While the UK Act differs from the Construction Contracts Act, the critical issue of whether or not the collateral warranty falls within the definition of carrying out construction work is relevant. After canvassing the decisions of the lower courts, the Law Lords held that the purpose of the collateral agreement was not to carry out the work, and was therefore not a construction contract for the purposes of the Act:
As a generality, it is difficult to see how the object or purpose of a collateral warranty is the carrying out of construction operations. The main object or purpose of such a warranty is to afford a right of action in respect of defectively carried out construction work, not the carrying out of such work.
Much will turn on the overall context of such collateral agreements, and their actual wording.
Schedule 13 of NZS3910:2023 provides a form of subcontract warranty, under which the subcontractor undertakes that the subcontract works "shall be in accordance with good trade practice" and that, if such works are not as required under the head contract the subcontractor "will promptly take steps to remedy the defect", such works to be carried out promptly to the standard required under the contract, at the subcontractor's cost and without unnecessary inconvenience to the occupants of the property.

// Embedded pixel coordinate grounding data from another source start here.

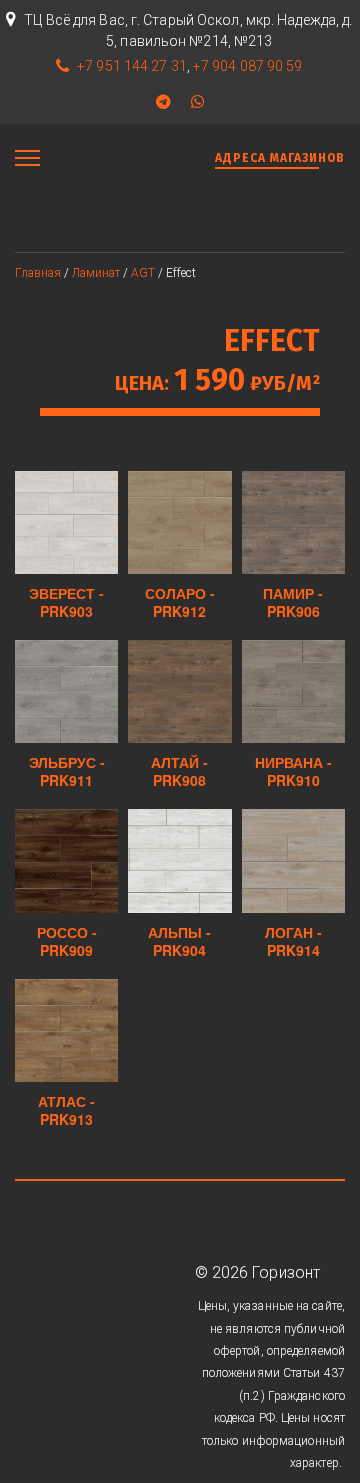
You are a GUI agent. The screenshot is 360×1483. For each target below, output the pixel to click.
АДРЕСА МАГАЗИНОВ (280, 158)
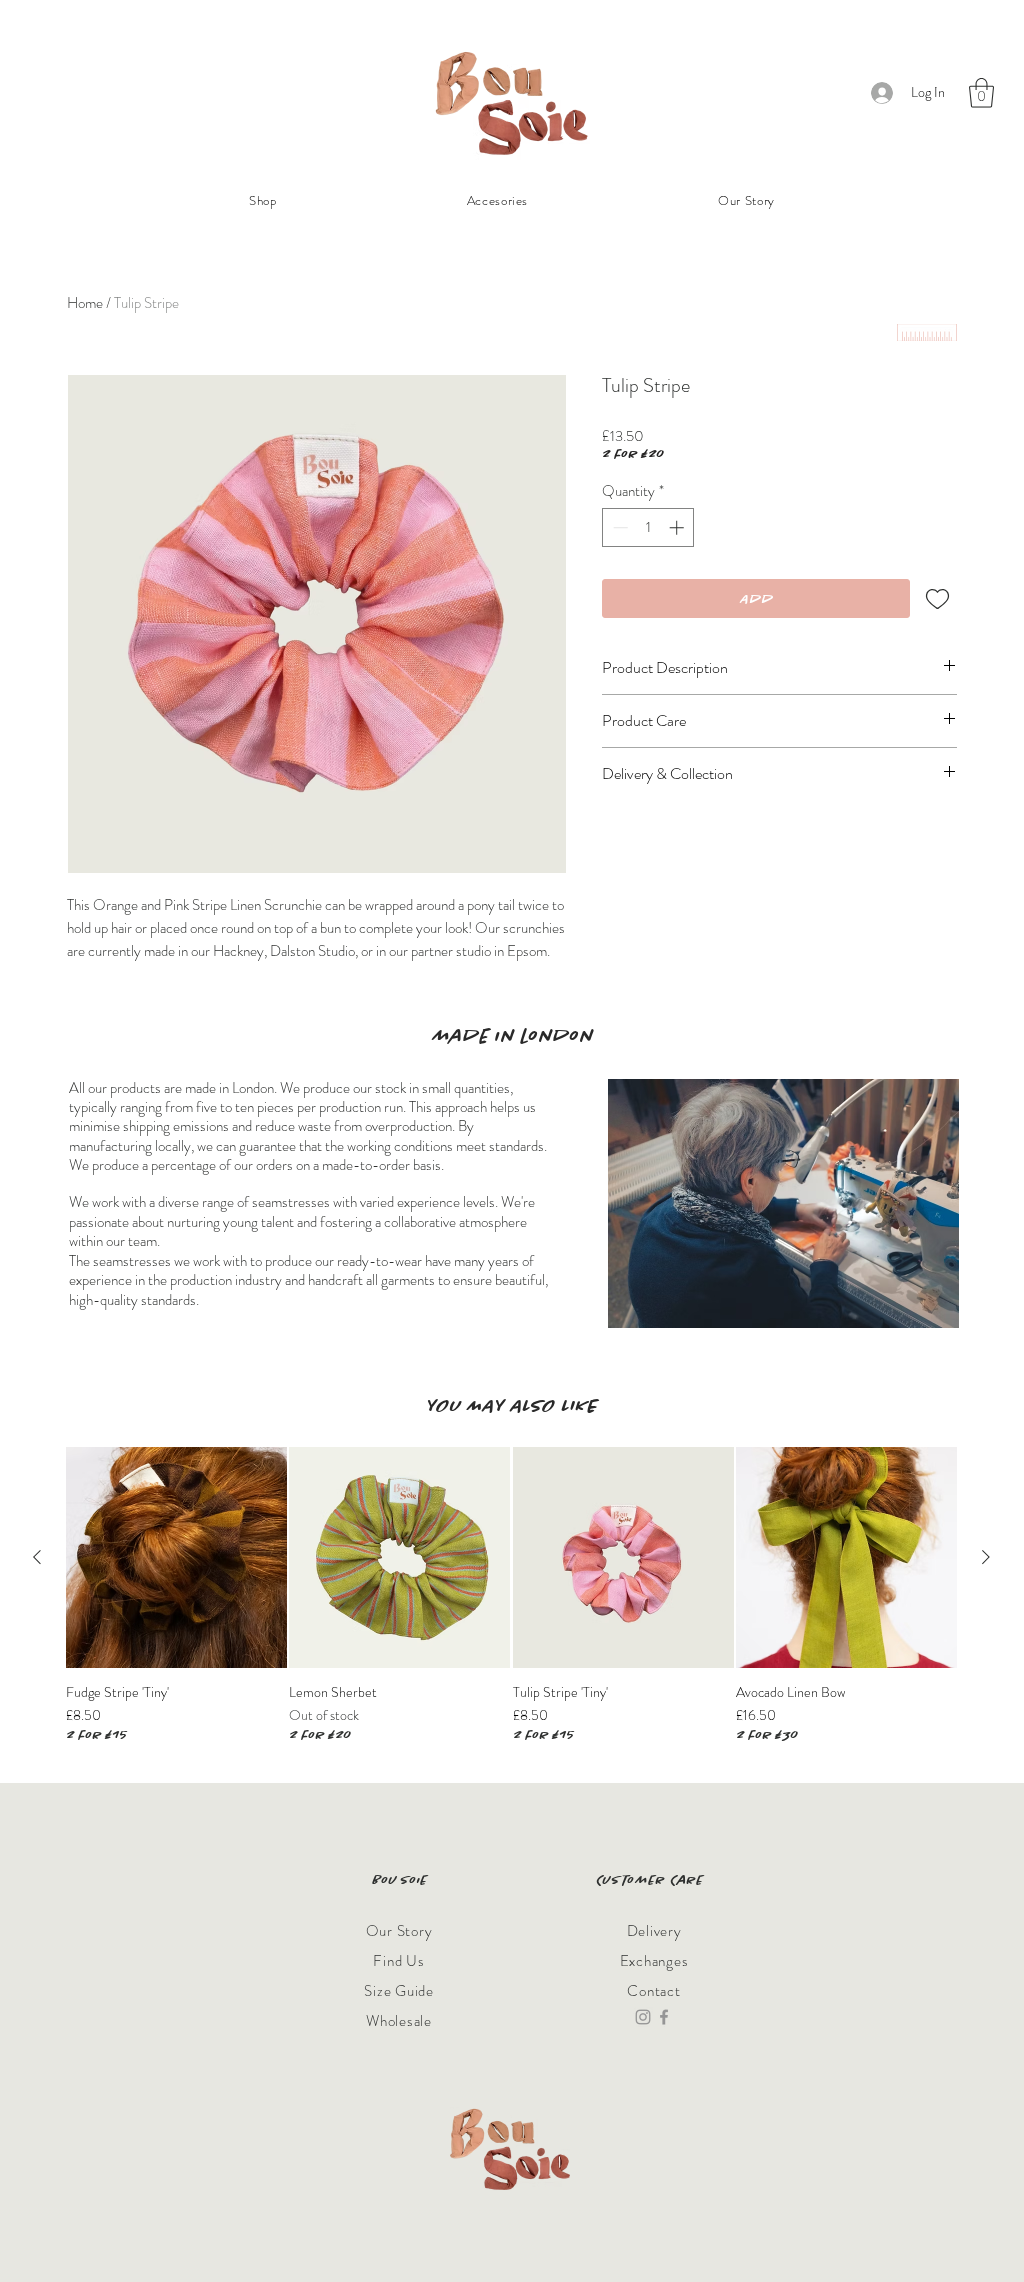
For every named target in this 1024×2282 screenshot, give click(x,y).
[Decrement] (618, 527)
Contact (653, 1991)
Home (85, 303)
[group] (511, 1595)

While the form of warranty would appear to be covered by the broad comments of Lord Hamblen in the Abbey case referred to above, the warranty does include an express obligation to the owner to carry out the remedial work, which would suggest that it is caught by the carrying out part of the definition. Whether or not remedial work is caught by the definition of construction work in section 6 is another question.
Definition of construction work
The definition of construction work in section 6 is detailed and extensive, adopting every conceivable variation of construction, including "erection, installation, carrying out, alteration, repair, restoration, renewal, maintenance, extension, demolition, removal, or dismantling" of "any building, erection, edifice, or structure forming, or to form, part of land" including "any road, motorway, aircraft runway, wharf, docks, harbour works, railway, cableway, or tramway", "canal, inland waterway, pipeline, reservoir, aqueduct, water main, well, or sewer", "electricity, water, gas, or telephone reticulation", "telecommunication apparatus or industrial plant" and "installation for the purposes of land drainage or coast protection"; and that's just subparagraphs (a) & (b) of the definitions. Interestingly, landscaping work on its own is not covered, unless as part of a wider development.
Subsection 6(1) covers the actual carrying out of the construction work and subsection 6(1A) deals with related consultancy work, specifically design, engineering and quantity surveying. There has been some discussion since the definitions were amended in 2015 that project management is included. In the context of the discussion of carrying out work described in section 6, and the specific references to design, engineering and quantity surveying, project management and other consultancy services not specifically referred to are clearly not covered.
The core point is the definitions need to be read with considerable care as they are specific and definitive.